Abnormalitas yang berkaitan dengan keadaan uremic encephalopathy meliputi asidosis, hiponatremia, hiperkalemia, hipokalsemia, hipermagnesemia, overhidrasi, dan dehidrasi.

Tidak ada abnormalitas tunggal yang dapat menunjukkan lesio pada kejadian uremic encephalopathy. Peningkatan level glisin, asam amino yang berasal dari phenylalanin, tryptophan bebas, dan penurunan level gama-aminobutyric acid (GABA) pada cairan cerebrospinal akan bertanggung jawab terhadap penyakit. Uremic encephalitis juga dipengaruhi oleh faktor hormonal, yang meliputi hormon paratiroid (PTH), insulin, growth hormon, glukagon, thyrotropin hormon, prolactin, luteinizing hormone, dan gastrin. Pada anjing normal, tingginya level PTH akan menyebabkan perubahan CNS karena PTH dapat menyebabkan pemasukan kalsium ke dalam neuron yang kemudian akan menyebabkan perubahan.

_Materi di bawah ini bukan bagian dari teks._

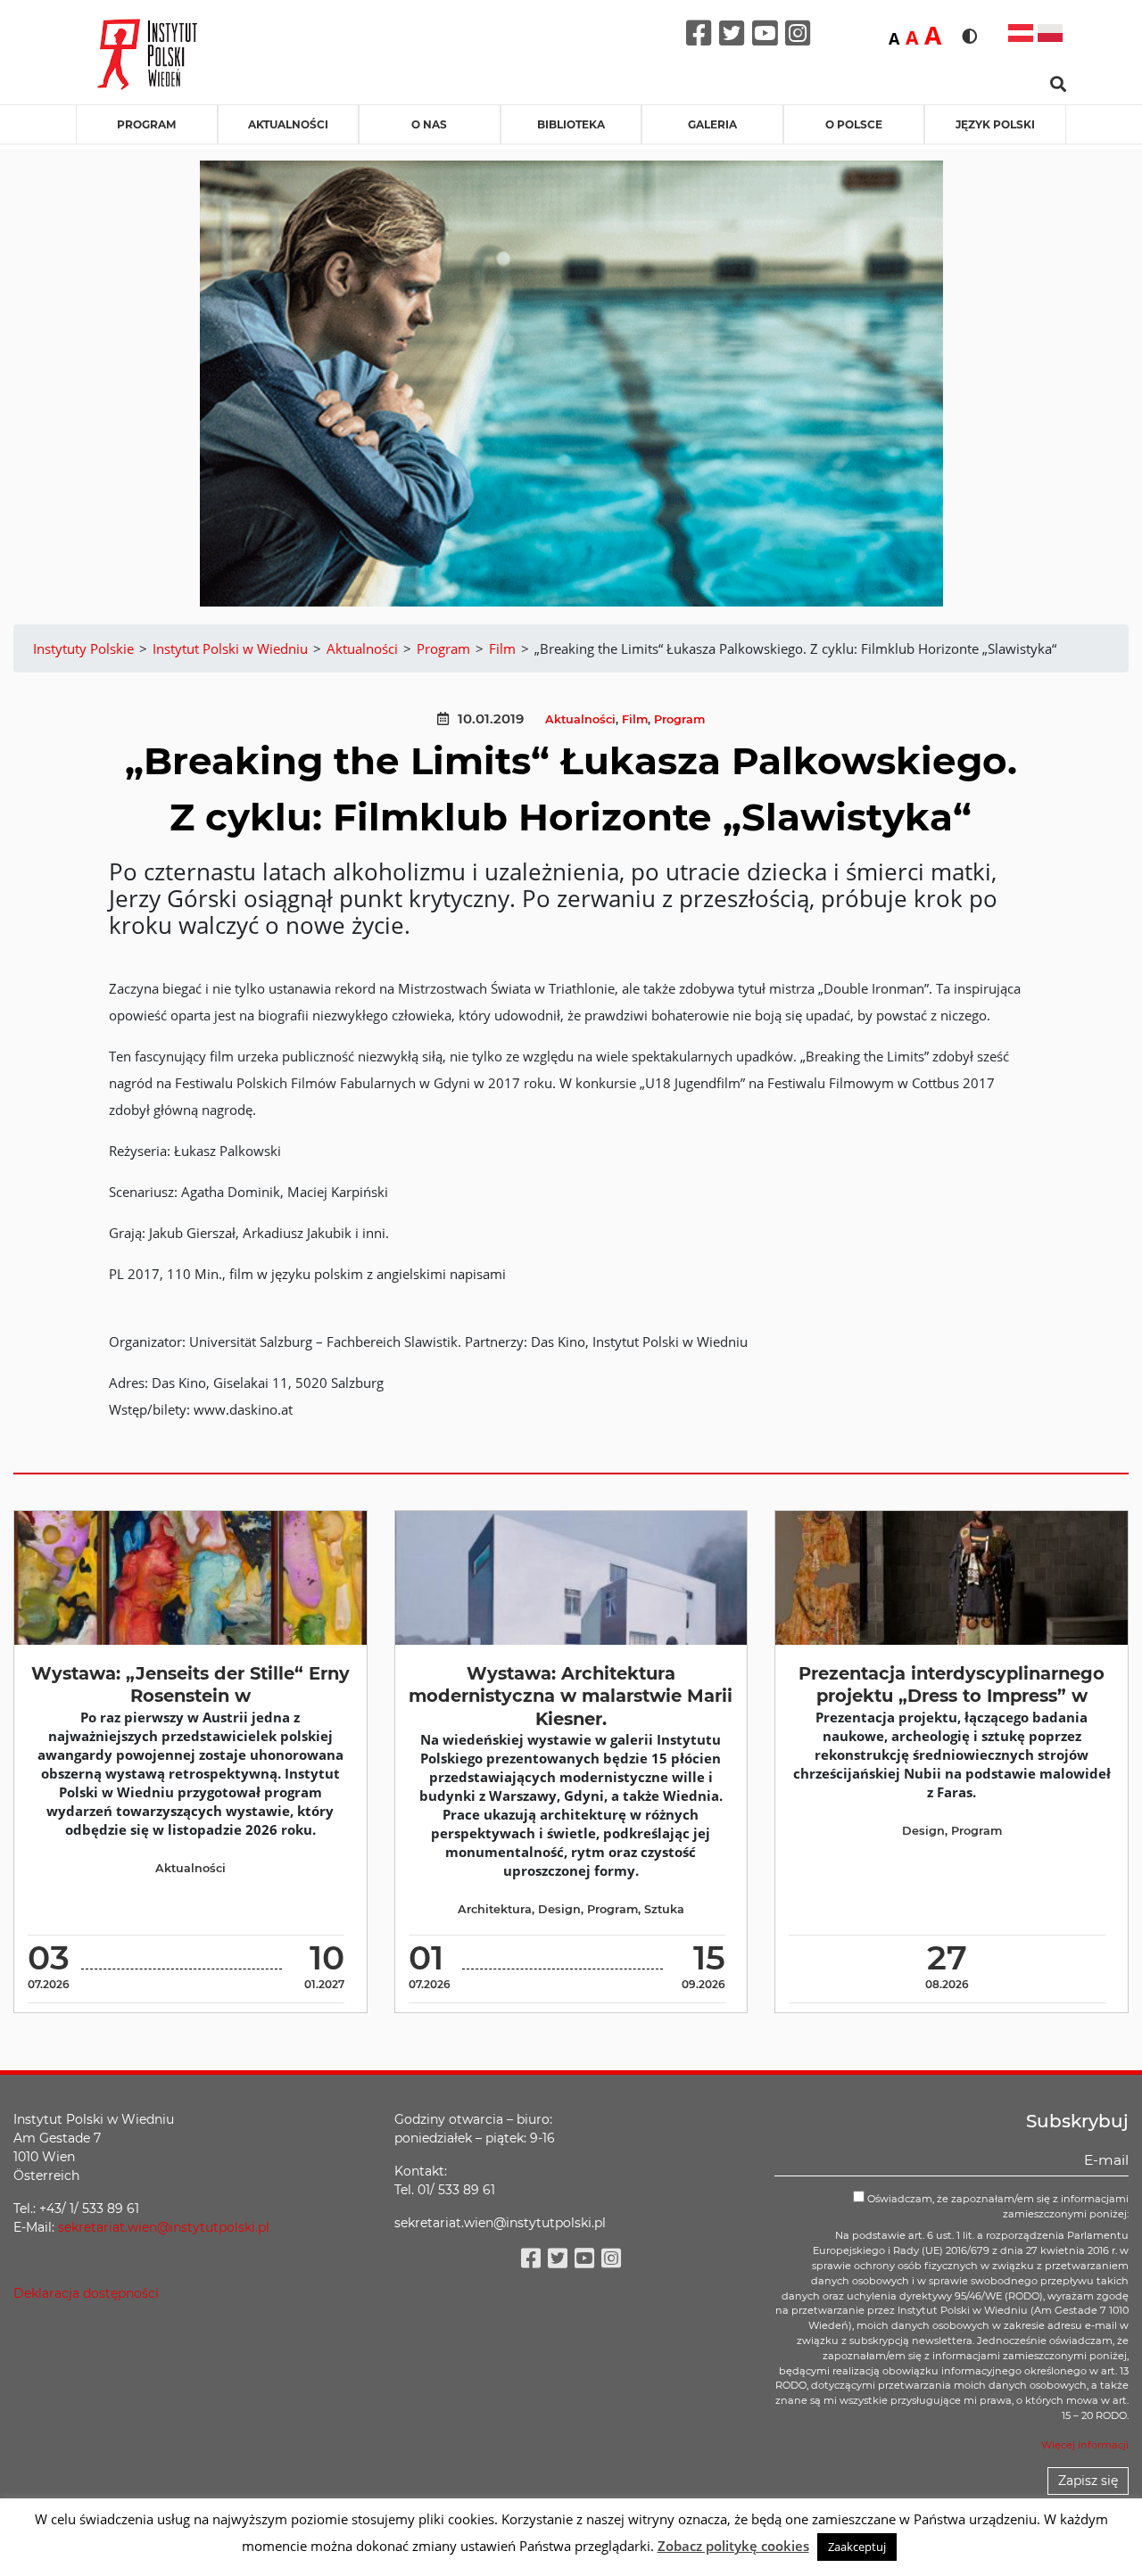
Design (559, 1909)
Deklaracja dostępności (86, 2293)
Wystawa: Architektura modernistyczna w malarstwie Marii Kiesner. (570, 1696)
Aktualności (288, 124)
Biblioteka (571, 124)
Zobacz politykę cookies (733, 2546)
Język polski (995, 124)
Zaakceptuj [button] (857, 2547)
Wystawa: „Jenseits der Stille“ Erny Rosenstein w (190, 1684)
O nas (429, 124)
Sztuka (664, 1909)
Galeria (712, 124)
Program (146, 124)
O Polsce (853, 124)
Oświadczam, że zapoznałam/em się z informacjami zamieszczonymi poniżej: (997, 2206)
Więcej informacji (1085, 2445)
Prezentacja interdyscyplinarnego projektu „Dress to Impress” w (952, 1684)
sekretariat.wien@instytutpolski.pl (163, 2227)
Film (635, 719)
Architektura (495, 1909)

Menurut Moe dan Sparague (1994), patofisiologi uremic encephalopathy belum diketahui secara baik dan kemungkinan terjadi oleh adanya toksin uremic. Pada kondisi ini, hormon PTH mempunyai kemungkinan besar terhadap munculnya gejala klinis. Namun, toksin-toksin lain penyebab uremic encephalopathy yang dipengaruhi oleh gagal ginjal juga bertanggung jawab terhadap terjadinya patogenesis gangguan neurologi.